Boost your nutrient intake by adding microgreens to your diet
(NaturalHealth365) We all know that eating a diet rich in organic fruits and vegetables has many health benefits, but now experts are bringing a new player onto the healthy foods landscape: microgreens.
Microgreens are smaller than most of the whole foods you’re probably used to eating, but according to health experts, they are packed with micronutrients and can boost your nutrient intake.
How do microgreens differ from sprouts and baby greens?
Microgreens are not sprouts, but they aren’t baby greens either. They fall somewhere in between. These vegetables are harvested immediately after they develop leaves, typically between seven and twenty-one days after germination. Sometimes it may be a little longer because the true mark of a microgreen is that it is picked right after the emergence of its first true leaves.
Many vegetables can be harvested as microgreens, including beets, broccoli, garlic, melon, celery, cabbage, carrot, squash, spinach, arugula, grains, and legumes. Depending on the type of plant, the flavor of microgreens differs. They can be sour, bitter, or neutral. However, a basic flavor characteristic is concentrated and strong.
Microgreens are an excellent source of 5 essentials for immune system health
There are almost 30 minerals and vitamins that the human body cannot manufacture in adequate amounts on its own. These minerals and vitamins are called “essential micronutrients.” The five main micronutrients essential for healthy immune function are:
- Vitamin C
- Vitamin B6
- Vitamin E
These nutrients are vital for maintaining healthy organ function, a healthy brain, and more. Because they are best when they come direct from the source, microgreens are an optimal, natural way to consume micronutrients in a form that is easiest for the body to process – because it is natural.
What are the benefits of eating microgreens?
One of the biggest benefits of eating microgreens regularly is that they deliver a tremendous amount of vitamins and minerals in a natural format that the body can easily process. They are also very high in antioxidants which fight many health issues, such as diabetes, Alzheimer’s, heart disease, and cancer.
Several studies have found that microgreens contain up to 40 times more vitamins and antioxidants than more mature plants.
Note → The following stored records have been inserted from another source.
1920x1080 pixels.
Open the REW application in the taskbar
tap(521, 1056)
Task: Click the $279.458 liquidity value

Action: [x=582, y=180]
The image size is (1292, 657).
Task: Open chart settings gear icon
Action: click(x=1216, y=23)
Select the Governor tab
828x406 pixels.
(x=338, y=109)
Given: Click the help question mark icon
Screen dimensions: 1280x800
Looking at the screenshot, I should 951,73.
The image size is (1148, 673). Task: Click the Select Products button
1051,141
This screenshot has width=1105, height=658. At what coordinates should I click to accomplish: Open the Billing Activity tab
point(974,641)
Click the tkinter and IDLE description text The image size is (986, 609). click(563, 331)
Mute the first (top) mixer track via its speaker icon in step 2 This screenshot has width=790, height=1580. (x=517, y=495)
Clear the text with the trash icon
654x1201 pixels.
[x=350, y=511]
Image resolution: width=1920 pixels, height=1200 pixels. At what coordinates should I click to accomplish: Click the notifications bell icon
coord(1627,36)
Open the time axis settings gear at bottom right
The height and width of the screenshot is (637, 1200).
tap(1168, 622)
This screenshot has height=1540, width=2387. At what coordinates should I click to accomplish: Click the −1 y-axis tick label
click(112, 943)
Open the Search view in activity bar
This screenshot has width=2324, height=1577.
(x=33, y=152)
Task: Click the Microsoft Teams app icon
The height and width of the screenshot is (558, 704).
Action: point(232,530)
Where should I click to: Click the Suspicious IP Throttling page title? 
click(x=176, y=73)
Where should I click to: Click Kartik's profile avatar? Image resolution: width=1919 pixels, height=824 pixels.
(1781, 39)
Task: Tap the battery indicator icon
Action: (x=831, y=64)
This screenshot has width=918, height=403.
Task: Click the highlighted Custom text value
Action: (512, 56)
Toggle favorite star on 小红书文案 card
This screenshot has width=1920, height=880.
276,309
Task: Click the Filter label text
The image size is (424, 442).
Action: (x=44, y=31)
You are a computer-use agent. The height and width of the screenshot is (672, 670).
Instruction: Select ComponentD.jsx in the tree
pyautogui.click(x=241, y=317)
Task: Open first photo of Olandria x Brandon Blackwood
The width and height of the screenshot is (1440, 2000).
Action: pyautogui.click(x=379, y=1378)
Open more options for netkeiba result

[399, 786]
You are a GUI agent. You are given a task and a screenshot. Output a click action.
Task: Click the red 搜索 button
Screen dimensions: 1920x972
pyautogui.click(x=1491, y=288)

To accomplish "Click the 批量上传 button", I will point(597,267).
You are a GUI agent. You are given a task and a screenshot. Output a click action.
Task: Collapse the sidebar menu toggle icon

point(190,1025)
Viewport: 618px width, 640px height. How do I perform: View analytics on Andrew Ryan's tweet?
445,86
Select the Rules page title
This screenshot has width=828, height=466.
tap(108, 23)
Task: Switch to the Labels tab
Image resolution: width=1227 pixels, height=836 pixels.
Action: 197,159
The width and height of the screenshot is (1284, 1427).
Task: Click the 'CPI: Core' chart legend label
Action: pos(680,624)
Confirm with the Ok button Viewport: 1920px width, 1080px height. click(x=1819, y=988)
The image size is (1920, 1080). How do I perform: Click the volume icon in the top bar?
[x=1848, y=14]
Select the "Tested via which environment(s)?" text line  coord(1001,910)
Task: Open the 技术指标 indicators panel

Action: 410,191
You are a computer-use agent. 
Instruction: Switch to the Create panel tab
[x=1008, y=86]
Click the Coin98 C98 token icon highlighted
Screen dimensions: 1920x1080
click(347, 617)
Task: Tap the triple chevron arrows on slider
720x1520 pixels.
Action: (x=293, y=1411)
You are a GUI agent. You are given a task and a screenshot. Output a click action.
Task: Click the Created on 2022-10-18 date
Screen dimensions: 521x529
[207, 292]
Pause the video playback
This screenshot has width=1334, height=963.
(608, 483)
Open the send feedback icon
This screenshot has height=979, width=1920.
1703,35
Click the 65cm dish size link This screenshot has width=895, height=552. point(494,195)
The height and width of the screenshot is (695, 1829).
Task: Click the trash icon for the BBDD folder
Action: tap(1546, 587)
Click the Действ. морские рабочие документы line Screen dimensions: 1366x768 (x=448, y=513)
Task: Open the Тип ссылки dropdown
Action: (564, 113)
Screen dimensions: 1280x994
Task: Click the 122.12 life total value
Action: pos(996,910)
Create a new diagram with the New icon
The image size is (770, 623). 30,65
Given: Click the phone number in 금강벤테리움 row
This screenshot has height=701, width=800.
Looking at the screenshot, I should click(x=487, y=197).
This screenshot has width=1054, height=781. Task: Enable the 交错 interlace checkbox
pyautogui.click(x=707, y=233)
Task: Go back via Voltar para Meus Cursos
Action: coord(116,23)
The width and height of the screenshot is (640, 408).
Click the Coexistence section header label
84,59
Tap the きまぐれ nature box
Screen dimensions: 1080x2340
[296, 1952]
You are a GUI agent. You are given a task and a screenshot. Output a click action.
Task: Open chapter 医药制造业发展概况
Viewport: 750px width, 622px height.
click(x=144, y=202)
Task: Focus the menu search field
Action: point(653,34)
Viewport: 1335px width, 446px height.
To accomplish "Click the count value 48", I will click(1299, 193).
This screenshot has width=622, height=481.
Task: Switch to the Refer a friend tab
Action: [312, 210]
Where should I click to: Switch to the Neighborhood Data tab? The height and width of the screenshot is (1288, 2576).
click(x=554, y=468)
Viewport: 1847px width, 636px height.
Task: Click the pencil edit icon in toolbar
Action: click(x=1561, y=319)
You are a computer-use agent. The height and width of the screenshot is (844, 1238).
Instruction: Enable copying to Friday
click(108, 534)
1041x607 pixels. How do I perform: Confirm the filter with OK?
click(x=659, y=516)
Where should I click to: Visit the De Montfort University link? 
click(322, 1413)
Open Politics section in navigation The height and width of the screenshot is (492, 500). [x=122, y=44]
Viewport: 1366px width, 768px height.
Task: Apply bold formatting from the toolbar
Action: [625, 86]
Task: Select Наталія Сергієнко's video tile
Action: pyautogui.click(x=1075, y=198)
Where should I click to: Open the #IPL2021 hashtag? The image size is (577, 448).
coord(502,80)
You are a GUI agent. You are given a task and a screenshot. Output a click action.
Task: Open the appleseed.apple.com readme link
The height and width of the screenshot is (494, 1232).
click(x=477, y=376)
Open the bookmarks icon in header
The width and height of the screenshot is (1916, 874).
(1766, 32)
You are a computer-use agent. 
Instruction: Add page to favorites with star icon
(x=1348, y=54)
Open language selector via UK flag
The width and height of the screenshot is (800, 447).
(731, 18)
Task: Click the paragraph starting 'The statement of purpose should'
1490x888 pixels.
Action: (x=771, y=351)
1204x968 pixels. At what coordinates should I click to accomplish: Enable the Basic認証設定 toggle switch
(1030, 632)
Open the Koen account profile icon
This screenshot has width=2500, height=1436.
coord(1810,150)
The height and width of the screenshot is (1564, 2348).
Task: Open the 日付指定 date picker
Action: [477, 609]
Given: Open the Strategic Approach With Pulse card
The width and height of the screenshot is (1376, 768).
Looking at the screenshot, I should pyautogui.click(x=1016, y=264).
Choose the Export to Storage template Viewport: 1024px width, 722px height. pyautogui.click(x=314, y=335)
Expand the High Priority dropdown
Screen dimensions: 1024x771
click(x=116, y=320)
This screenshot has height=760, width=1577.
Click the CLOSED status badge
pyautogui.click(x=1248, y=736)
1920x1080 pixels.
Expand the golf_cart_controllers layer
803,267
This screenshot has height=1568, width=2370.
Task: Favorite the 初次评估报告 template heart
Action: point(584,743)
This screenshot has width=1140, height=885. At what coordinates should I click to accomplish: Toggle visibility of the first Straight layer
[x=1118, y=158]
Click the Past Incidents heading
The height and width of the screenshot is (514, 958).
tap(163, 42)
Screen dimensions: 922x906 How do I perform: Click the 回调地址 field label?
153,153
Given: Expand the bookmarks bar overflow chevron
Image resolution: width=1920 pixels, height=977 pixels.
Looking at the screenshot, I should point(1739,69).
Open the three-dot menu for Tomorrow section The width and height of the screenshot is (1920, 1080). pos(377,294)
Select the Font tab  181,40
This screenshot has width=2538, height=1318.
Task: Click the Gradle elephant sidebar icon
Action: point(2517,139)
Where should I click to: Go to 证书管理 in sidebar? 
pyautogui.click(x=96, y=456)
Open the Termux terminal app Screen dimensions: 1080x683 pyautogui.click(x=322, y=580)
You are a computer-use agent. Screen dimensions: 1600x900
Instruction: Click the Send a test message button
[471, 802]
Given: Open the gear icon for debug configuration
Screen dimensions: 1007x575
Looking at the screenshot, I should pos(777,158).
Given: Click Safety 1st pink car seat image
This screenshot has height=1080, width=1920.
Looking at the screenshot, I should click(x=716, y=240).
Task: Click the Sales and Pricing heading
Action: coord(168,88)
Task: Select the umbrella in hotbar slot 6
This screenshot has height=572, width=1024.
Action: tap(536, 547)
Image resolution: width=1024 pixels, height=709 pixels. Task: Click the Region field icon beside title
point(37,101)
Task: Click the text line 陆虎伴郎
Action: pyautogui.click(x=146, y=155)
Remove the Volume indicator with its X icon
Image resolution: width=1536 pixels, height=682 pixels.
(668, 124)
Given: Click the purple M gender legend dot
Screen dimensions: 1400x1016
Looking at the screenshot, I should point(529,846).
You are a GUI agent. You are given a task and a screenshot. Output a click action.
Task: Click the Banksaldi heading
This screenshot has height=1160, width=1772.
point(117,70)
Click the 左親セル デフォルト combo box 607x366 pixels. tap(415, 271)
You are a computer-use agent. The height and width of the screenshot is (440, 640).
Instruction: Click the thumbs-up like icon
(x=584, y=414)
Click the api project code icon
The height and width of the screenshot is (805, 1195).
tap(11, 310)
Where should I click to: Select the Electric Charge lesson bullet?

As a result, they pack a nutritional punch that you can’t get with most other foods.
How to get more microgreens in your diet?
It’s fairly easy to incorporate microgreens into your daily diet. You can add them to your dishes, such as salads, wraps, and sandwiches. If you prefer smoothies or juicing, they are also great for that.
You can use them as a garnish for many dishes; they are best eaten raw. That is how you get the full nutritional impact.
You may have to go to a health food market or a local grower to find microgreens because they are not typically sold in most grocery stores. However, if you feel ambitious, you might even grow them yourself.